Start of SUPPLIED RECORDS

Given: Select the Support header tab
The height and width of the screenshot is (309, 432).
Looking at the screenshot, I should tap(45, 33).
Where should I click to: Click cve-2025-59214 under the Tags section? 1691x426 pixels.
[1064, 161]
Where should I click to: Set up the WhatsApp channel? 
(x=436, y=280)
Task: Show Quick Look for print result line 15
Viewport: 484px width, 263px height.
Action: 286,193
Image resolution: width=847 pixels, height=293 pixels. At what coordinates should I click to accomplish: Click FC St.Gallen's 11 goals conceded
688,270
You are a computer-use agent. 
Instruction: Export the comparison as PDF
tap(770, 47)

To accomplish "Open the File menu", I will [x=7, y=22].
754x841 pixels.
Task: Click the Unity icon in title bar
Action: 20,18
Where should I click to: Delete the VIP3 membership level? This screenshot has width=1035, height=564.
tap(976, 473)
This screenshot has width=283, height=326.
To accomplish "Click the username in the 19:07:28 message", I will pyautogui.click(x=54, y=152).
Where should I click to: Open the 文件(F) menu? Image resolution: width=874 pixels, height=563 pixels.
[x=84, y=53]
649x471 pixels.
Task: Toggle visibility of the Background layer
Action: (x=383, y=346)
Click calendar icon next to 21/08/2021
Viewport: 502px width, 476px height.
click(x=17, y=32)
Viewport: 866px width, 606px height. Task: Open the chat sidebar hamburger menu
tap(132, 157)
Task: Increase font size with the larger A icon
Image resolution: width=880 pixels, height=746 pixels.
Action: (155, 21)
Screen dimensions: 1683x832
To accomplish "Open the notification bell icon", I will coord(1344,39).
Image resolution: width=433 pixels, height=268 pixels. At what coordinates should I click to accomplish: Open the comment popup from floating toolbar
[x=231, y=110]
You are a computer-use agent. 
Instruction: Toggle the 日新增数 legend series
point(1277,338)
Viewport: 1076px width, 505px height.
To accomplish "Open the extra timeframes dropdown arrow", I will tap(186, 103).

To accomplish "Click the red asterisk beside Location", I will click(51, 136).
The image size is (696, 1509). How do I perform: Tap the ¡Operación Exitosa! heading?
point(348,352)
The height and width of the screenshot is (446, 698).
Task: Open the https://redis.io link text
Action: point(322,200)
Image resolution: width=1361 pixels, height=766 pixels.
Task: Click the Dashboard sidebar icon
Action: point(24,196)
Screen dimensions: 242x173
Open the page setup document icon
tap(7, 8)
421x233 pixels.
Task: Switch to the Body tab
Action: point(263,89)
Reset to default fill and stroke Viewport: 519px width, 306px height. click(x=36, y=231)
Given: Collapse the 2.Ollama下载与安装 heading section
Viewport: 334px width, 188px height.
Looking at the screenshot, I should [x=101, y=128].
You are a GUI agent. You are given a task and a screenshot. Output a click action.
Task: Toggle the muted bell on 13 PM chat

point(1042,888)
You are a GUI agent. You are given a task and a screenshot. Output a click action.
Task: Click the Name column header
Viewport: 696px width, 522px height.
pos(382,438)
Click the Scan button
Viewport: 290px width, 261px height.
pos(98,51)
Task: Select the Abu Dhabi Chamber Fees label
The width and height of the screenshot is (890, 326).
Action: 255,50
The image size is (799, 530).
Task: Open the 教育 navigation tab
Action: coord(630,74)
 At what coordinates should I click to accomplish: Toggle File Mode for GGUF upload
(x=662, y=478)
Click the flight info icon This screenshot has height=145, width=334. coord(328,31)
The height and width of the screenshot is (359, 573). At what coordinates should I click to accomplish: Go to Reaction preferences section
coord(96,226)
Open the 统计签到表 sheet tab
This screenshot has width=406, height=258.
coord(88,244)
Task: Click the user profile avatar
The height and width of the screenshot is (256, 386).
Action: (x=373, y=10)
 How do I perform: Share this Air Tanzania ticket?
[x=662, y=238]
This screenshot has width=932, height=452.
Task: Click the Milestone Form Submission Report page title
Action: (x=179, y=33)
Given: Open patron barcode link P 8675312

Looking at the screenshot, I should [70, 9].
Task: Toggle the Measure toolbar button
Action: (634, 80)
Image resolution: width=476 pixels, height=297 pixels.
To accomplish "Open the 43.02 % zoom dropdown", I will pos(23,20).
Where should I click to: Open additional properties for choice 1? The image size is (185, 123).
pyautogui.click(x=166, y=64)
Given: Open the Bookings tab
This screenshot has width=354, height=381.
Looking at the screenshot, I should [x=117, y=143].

End of SUPPLIED RECORDS

### TASK DETAILS
Of the entries above, repeat exactly the lines from the line with "Instruction: Toggle the 日新增数 legend series" through the line with "Given: Collapse the", both of them included.

### PROBLEM SOLUTION
Instruction: Toggle the 日新增数 legend series
point(1277,338)
Viewport: 1076px width, 505px height.
To accomplish "Open the extra timeframes dropdown arrow", I will tap(186, 103).

To accomplish "Click the red asterisk beside Location", I will click(51, 136).
The image size is (696, 1509). How do I perform: Tap the ¡Operación Exitosa! heading?
point(348,352)
The height and width of the screenshot is (446, 698).
Task: Open the https://redis.io link text
Action: point(322,200)
Image resolution: width=1361 pixels, height=766 pixels.
Task: Click the Dashboard sidebar icon
Action: point(24,196)
Screen dimensions: 242x173
Open the page setup document icon
tap(7, 8)
421x233 pixels.
Task: Switch to the Body tab
Action: point(263,89)
Reset to default fill and stroke Viewport: 519px width, 306px height. click(x=36, y=231)
Given: Collapse the 2.Ollama下载与安装 heading section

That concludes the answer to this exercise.